## START GIVEN DATA
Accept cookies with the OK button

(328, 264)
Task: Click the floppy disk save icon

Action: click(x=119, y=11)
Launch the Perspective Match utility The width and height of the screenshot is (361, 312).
## END GIVEN DATA
## START GIVEN DATA
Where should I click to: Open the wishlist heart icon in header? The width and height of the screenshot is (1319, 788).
## END GIVEN DATA
◆ **EXERCISE REQUIREMENTS**
Convert the records into a JSON list of strings with one string per line and blank lines omitted, starting at the line that contains "Task: Click the floppy disk save icon" and ending with the line that contains "Launch the Perspective", both of those lines included.

◆ **THE SOLUTION**
[
  "Task: Click the floppy disk save icon",
  "Action: click(x=119, y=11)",
  "Launch the Perspective Match utility The width and height of the screenshot is (361, 312)."
]